× Note: This article has been migrated from my previous website without modification; some images might be missing or be disproportionately large.

GSoC‘20 Final Report

Major Pull Requests

  • pymc-devs/pymc4#235: Implemented the basic API structure of Gaussian Processes. Implemented Latent Gaussian Process Model. Created a notebook explaining them.
  • pymc-devs/pymc4#272: Implemented/Refactored the covariance functions API for Gaussian Processes. Introduced multiple new features on top of Tensorflow Probability’s PSD API.
  • pymc-devs/pymc4#285: Implemented 16 new covariance functions. Created a notebook explaining each of them.
  • pymc-devs/pymc4#309: Implemented Marginal Gaussian Process. Created a tutorial notebook for it.

The above PRs are core to my GSoC project. I started with pymc-devs/pymc4#235 before the official coding round. This PR proposed a basic API for performing GP Modelling in PyMC4. I also implemented a Latent GP model on top of it. It closely follows PyMC3’s GP API.

During the first few weeks, I worked on refactoring the Covariance/Kernel functions API in pymc-devs/pymc4#272. This PR introduced multiple features on top of Tensorflow Probability’s PSD kernels API.

By the end of Phase 1 and the commencement of Phase 2, I proposed pymc-devs/pymc4#285. This PR implemented 8 stationary, 2 periodic, 5 non-stationary, and 2 special kernel functions. I also implemented a huge notebook explaining each of these kernel functions with the help of Bill Engels and Alex Andorra. It was completed and merged by the end of the second phase.

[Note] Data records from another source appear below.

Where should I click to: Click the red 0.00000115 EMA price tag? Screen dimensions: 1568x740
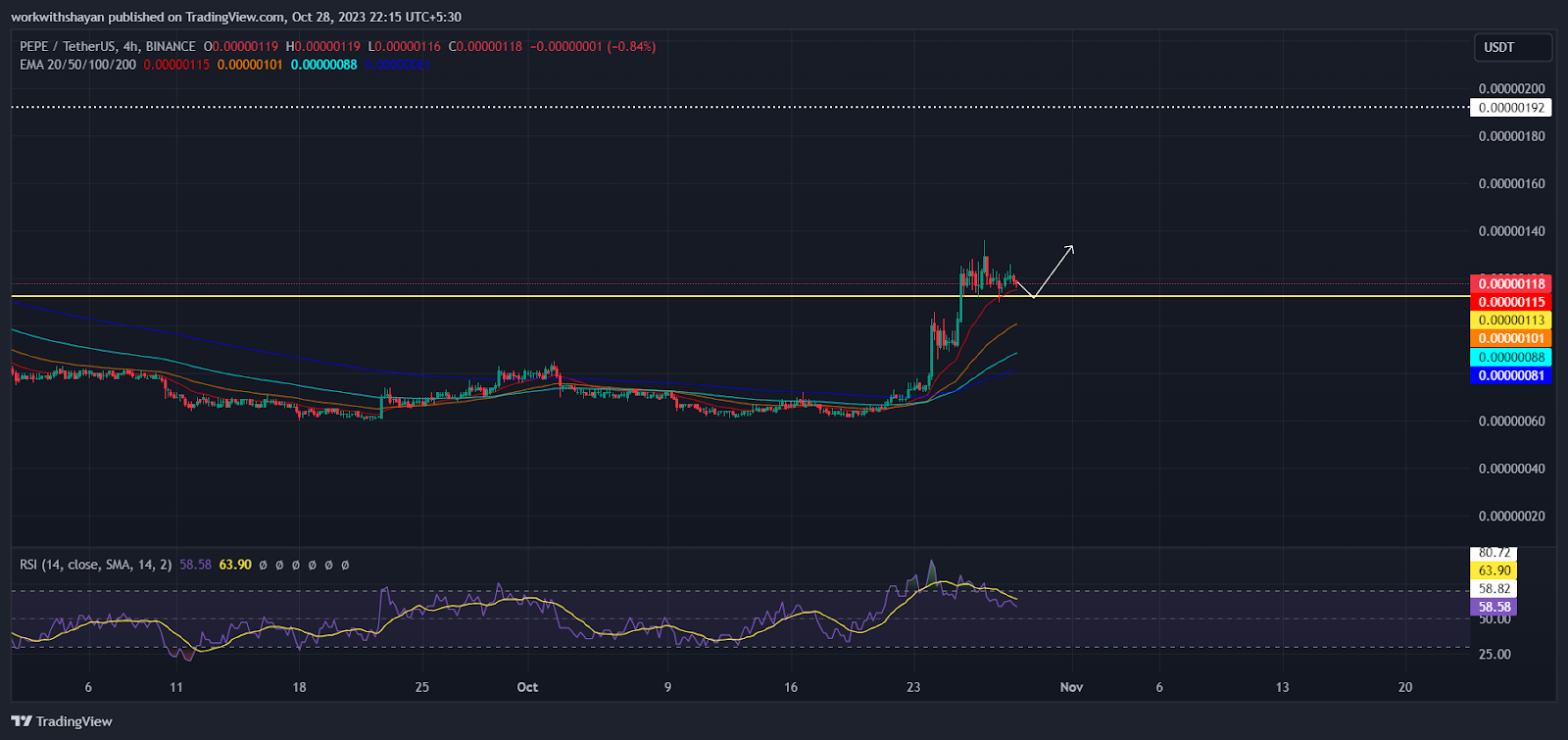coord(1510,302)
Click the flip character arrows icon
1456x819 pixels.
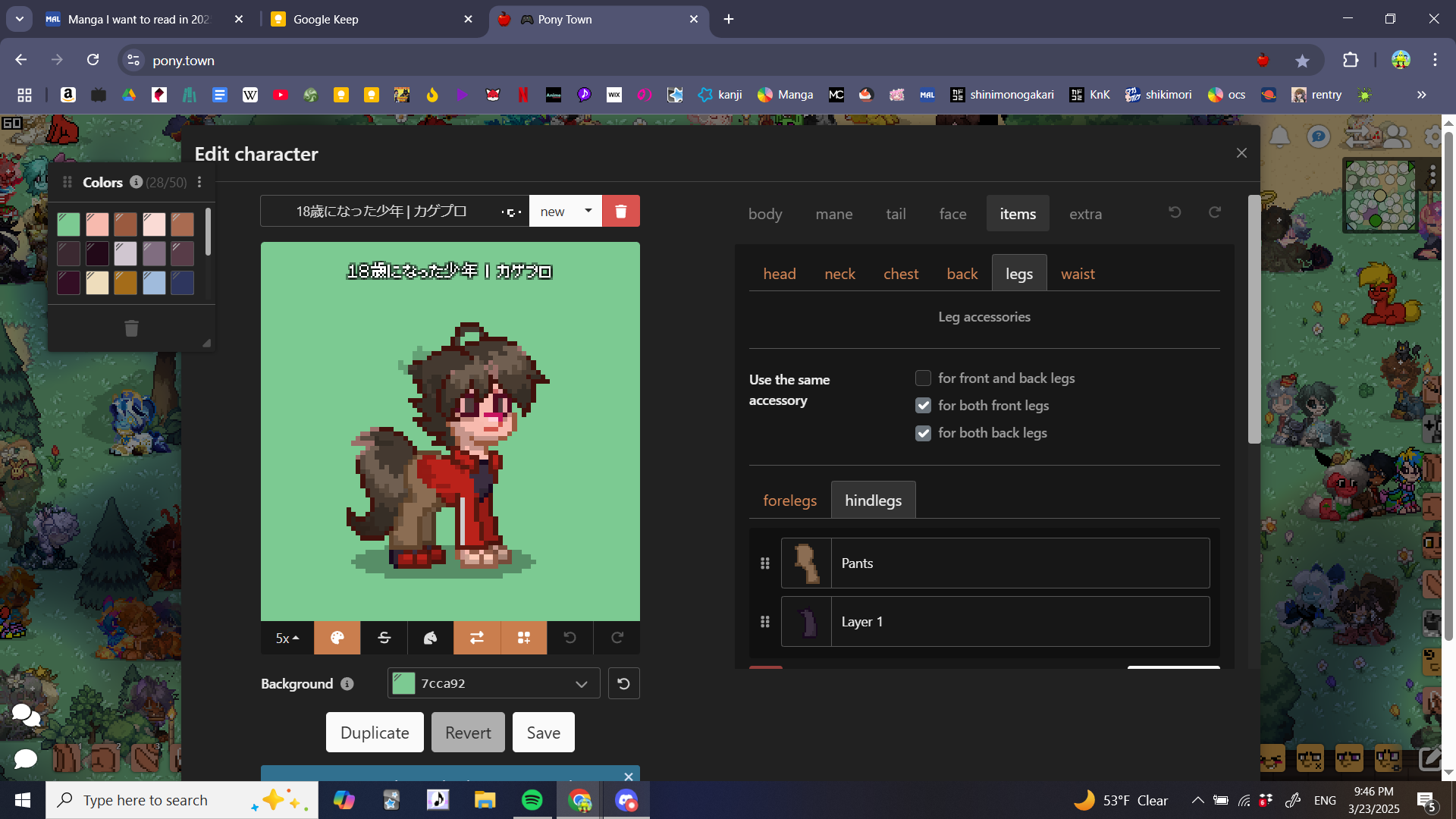pyautogui.click(x=477, y=638)
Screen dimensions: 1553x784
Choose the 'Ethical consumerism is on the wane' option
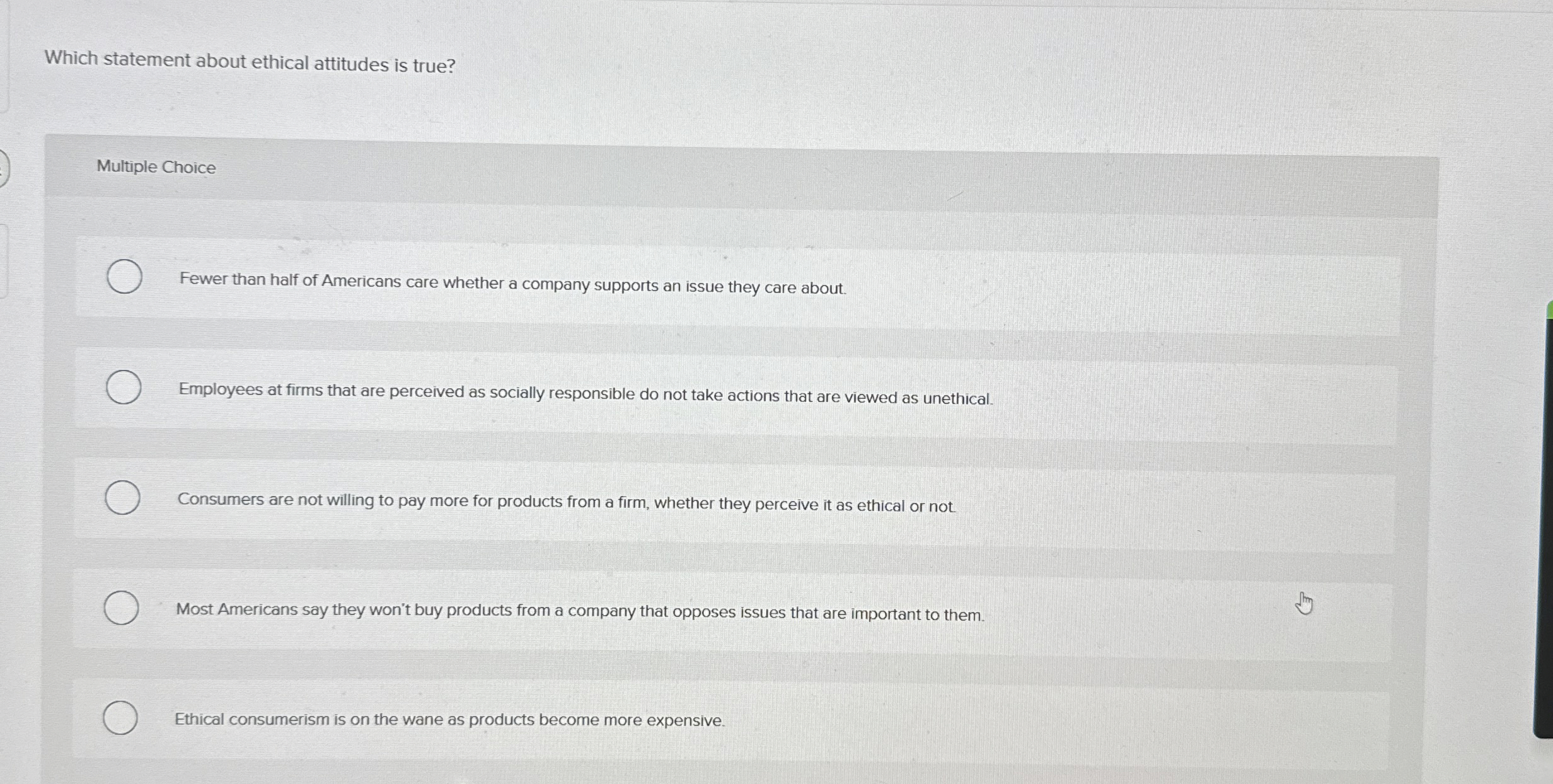(449, 719)
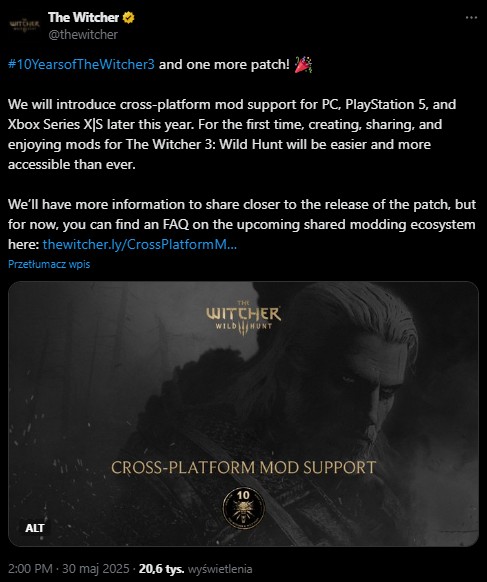The image size is (487, 582).
Task: Open The Witcher profile avatar
Action: click(x=24, y=25)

During Phase 3, I started working on the Marginal GP Model in pymc-devs/pymc4#309. I also implemented a notebook explaining the Marginal GP Model using the GP-LVM example (Gaussian Process Latent Variable Model) and got good results with the Variational Inference API.

Other PRs

Blogs Written

Blog Page : https://tirthasheshpatel.github.io/gsoc2020/

Tutorials Written

Some things I noticed

  • GPs work best with Variational Inference.
  • Always use float64 datatype!
  • Sampling fails on large datasets and large models! (probably because tensorflow probability doesn’t do mass matrix adaptation)
  • Marginal GP is hard to infer using sampling…

Goals accomplished (as per proposal)

What’s implemented

  • Constant Kernel
  • White Noise Kernel
  • Exponential Quadratic Kernel
  • Rational Quadratic Kernel
  • Matern 1/2 Kernel
  • Matern 3/2 Kernel
  • Matern 5/2 Kernel
  • Linear Kernel
  • Polynomial Kernel
  • Exponential Kernel
  • Exponential Sine Squared Kernel
  • Scaled Covariance Kernel
  • Gibbs Kernel
  • Warped Input Kernel
  • Additive Kernels
  • Multiplicative Kernels
  • Docs and Tests for all the Kernels
  • Notebook explaining all the Kernel functions
  • Latent GP Model
  • Latent GP example notebook
  • Marginal GP Model
  • Marginal GP example notebook
  • Docs and Tests for GP Models

What’s left

  • Kronecker Kernels
  • ARD API for Kernel functions
  • Co-region Kernels (for Multi-Output GPs)
  • Student’s T Process (WIP)
  • Sparse Marginal GP
  • Kronecker GPs
  • Some more GP examples present in PyMC3

Some Potential Post GSoC Projects

  • Multi-Output GPs
  • Bayes Optimization Example Notebook
  • Black Box Matrix Multiplication GP